Although many aspects of local stressors can be managed by national or local authorities, bilateral or international cooperation on common standards may be needed in some cases and can be beneficial in most.
· To protect Arctic biodiversity from severe impacts from local development and industrial activity, biodiversity conservation needs to be a cornerstone of natural resource management and land and marine planning.
· Improved monitoring and research is needed to survey, map, monitor and understand Arctic biodiversity including integrated, repeated data collection following recommended standardized protocols and priorities, and involving Arctic citizens in the survey and monitoring, if we are to move ahead with science-informed decisions in the Arctic. Support for national and international coordinated efforts such as the CBMP and the BAR Code of Life is important to fill critical data gaps on population abundance and trends for many Arctic terrestrial and marine species as well as on changes in the functioning and services of Arctic ecosystems.

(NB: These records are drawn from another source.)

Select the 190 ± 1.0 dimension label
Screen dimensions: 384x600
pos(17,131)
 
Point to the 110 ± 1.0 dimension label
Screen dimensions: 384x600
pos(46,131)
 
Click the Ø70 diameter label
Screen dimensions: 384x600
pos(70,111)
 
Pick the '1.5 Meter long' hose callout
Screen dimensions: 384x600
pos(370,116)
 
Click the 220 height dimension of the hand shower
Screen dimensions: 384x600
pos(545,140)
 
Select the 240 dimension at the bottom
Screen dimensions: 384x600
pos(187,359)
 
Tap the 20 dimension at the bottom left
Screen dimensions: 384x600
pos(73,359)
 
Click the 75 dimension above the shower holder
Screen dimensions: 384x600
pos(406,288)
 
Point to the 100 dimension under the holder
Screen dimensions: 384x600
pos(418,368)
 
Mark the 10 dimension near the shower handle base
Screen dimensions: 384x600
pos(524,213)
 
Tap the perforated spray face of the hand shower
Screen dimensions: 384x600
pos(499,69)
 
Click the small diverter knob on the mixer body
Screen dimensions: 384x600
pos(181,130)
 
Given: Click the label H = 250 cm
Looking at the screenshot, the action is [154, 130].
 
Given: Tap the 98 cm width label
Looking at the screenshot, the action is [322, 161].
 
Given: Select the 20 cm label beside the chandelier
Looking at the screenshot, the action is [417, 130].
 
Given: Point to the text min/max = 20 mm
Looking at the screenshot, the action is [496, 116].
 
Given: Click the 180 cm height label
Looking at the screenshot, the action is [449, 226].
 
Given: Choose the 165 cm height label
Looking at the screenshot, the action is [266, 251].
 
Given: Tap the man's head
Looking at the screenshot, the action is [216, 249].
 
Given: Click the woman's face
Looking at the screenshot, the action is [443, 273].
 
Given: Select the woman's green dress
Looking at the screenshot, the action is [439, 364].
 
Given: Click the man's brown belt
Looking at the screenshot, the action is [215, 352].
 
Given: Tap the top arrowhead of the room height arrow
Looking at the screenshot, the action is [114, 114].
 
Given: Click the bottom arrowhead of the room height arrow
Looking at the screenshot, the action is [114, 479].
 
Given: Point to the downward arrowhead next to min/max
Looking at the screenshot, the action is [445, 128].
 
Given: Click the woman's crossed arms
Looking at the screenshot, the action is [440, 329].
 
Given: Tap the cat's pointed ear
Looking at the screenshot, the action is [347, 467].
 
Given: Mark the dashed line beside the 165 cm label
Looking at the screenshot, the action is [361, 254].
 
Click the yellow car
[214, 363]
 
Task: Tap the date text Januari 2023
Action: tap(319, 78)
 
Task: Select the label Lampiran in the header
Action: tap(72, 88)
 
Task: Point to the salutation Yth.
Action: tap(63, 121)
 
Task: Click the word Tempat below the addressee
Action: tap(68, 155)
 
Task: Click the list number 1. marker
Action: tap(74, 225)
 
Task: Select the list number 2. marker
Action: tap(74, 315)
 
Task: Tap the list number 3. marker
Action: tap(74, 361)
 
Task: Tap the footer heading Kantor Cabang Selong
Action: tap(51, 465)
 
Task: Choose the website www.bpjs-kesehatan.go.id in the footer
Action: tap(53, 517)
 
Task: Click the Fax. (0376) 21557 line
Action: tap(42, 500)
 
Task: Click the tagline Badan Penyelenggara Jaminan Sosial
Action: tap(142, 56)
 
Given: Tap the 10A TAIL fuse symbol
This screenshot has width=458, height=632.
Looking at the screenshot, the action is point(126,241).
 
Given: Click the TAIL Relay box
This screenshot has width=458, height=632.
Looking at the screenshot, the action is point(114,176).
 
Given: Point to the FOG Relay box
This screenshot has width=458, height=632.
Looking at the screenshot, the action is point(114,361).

In order to effectively respond to these suggested priorities, international cooperation and direct action at the national level are required. Many such efforts are already underway, and the Arctic countries possess strong legal frameworks that can form the basis for effective conservation of Arctic biodiversity. Nevertheless, such agreements and initiatives are of little use if not backed up by secure long-term funding, enforcement and popular support.
The ABA has succeeded in identifying what needs to be done. Now comes the harder step of actually doing it. At the Arctic Council Ministerial in May 2013 the Foreign Ministers of the eight Arctic states instructed the Senior Arctic Officials of the Arctic Council that a plan to support and implement the ABA recommendations be developed. This implementation plan is scheduled for release in April 2014.
To build upon the work of the ABA, CAFF is organizing the first Arctic Biodiversity Congress in Trondheim, Norway on November 25-27, 2014. The Congress will promote the conservation and sustainable use of Arctic biodiversity through dialogue among scientists, policy-makers, government officials, industry, civil society and indigenous peoples.
Hans Meltofte, Department of Bioscience, Aarhus University, Denmark
Henry Huntington, Huntington Consulting, Alaska, USA
Tom Barry, Conseration of Arctic Flora and Fauna International Secretariat, Iceland
See e.g. Johnsen et al. (2010) for overview and discussion of international agreements relevant to the Arctic, their coverage among Arctic states and their efficiency.